▶ **Task brief**:
Copy the lines from the very start through the line that contains "Image resolution: width=1690", reproducing them without any change.

▶ **Input records**:
__________

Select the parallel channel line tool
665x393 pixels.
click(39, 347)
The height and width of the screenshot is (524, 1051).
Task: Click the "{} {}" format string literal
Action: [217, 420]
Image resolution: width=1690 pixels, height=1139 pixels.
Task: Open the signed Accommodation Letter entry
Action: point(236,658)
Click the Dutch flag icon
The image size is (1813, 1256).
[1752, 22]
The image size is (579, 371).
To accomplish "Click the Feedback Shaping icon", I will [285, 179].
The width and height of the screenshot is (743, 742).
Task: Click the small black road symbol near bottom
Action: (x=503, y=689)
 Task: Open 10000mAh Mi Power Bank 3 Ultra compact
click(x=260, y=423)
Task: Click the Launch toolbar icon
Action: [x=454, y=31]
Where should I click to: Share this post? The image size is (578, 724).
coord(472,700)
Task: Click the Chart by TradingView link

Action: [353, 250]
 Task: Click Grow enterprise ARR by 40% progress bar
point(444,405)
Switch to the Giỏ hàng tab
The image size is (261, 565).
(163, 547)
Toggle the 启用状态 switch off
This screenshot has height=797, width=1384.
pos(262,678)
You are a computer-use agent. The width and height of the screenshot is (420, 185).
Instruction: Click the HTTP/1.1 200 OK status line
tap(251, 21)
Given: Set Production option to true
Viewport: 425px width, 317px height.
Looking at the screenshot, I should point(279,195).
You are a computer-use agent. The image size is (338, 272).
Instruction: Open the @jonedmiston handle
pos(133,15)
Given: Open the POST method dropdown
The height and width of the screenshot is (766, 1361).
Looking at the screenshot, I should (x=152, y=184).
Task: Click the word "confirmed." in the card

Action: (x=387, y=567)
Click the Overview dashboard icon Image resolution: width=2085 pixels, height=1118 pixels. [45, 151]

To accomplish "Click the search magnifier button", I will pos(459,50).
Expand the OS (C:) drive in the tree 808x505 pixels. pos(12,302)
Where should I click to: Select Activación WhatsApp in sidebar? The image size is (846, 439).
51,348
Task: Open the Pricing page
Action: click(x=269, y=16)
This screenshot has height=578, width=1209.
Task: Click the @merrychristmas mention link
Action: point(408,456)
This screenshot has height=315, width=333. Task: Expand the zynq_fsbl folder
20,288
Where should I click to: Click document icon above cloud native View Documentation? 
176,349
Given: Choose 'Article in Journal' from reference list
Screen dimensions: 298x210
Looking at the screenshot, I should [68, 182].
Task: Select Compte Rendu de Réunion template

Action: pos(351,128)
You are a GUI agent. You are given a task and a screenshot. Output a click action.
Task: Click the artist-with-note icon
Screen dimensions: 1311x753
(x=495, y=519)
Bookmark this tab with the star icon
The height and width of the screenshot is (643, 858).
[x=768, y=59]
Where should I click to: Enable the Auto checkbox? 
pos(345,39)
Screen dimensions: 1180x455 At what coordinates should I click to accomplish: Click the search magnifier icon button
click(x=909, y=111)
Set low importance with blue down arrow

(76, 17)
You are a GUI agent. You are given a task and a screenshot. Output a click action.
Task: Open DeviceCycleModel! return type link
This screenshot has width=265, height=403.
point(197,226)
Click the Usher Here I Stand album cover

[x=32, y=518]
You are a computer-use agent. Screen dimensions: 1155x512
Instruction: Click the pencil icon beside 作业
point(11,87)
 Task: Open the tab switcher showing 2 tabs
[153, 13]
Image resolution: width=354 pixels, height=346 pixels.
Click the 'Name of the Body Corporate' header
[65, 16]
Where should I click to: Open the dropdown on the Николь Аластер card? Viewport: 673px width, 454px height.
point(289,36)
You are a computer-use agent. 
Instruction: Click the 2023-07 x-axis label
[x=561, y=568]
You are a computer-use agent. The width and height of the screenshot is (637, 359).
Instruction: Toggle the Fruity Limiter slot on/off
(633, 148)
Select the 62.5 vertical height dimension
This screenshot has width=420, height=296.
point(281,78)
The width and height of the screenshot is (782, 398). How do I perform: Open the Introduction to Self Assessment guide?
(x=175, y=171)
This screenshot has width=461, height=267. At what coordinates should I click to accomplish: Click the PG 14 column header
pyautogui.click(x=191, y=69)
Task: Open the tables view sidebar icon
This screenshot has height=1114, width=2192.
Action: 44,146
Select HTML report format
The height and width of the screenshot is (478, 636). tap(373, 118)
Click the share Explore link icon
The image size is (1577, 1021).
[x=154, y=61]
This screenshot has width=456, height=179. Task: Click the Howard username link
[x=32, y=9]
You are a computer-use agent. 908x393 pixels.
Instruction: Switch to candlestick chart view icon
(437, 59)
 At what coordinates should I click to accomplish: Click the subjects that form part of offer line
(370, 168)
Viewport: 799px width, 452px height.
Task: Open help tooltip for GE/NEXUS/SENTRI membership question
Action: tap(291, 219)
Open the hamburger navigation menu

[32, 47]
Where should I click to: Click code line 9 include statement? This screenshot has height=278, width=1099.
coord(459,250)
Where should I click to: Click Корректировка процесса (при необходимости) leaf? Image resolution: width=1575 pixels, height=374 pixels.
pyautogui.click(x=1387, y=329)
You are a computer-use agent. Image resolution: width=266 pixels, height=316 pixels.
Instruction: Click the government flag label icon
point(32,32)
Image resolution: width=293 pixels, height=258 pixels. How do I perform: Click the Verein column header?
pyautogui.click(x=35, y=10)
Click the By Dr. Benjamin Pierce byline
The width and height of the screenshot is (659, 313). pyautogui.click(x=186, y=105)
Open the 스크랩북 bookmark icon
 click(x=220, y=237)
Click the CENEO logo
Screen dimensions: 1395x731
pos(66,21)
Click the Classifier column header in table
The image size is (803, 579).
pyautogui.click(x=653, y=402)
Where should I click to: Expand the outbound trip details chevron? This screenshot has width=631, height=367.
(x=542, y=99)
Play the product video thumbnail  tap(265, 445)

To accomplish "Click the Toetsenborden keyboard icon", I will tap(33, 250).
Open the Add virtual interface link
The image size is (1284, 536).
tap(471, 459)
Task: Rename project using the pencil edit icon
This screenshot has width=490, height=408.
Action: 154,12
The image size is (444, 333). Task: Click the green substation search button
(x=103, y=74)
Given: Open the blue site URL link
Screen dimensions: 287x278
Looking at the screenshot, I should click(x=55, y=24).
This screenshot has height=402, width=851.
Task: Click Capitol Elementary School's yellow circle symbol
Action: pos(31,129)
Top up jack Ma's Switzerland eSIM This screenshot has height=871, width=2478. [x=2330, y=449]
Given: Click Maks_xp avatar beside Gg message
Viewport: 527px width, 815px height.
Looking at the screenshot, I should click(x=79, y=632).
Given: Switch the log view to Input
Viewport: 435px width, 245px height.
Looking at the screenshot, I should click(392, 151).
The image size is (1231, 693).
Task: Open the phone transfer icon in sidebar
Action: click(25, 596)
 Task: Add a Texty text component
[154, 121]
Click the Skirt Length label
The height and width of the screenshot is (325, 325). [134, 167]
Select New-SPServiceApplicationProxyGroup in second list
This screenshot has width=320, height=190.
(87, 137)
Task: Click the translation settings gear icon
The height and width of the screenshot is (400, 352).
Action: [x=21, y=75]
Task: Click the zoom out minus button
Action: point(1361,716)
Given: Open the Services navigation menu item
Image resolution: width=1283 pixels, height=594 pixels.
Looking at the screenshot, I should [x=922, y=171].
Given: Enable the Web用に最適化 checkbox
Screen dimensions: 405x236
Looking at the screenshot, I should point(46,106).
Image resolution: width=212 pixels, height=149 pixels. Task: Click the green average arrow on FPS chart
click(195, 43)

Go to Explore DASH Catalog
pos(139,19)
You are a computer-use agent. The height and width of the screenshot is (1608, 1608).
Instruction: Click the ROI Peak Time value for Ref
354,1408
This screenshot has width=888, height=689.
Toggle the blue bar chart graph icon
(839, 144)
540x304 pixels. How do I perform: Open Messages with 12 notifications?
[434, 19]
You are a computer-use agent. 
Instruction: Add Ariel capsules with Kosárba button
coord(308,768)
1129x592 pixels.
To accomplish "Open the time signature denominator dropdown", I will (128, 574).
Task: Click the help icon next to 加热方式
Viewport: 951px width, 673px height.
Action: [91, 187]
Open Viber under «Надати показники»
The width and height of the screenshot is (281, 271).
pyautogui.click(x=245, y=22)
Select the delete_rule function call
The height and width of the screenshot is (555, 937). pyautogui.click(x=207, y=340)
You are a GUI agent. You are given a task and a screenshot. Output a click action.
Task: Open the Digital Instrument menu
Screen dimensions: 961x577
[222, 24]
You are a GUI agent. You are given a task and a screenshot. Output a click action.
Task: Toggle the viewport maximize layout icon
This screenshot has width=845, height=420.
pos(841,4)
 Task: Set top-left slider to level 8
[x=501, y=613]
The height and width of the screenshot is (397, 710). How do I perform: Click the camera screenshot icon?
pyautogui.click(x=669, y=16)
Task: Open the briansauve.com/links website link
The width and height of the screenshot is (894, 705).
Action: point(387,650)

__________

▶ **The solution**:
Select the parallel channel line tool
665x393 pixels.
click(39, 347)
The height and width of the screenshot is (524, 1051).
Task: Click the "{} {}" format string literal
Action: [217, 420]
Image resolution: width=1690 pixels, height=1139 pixels.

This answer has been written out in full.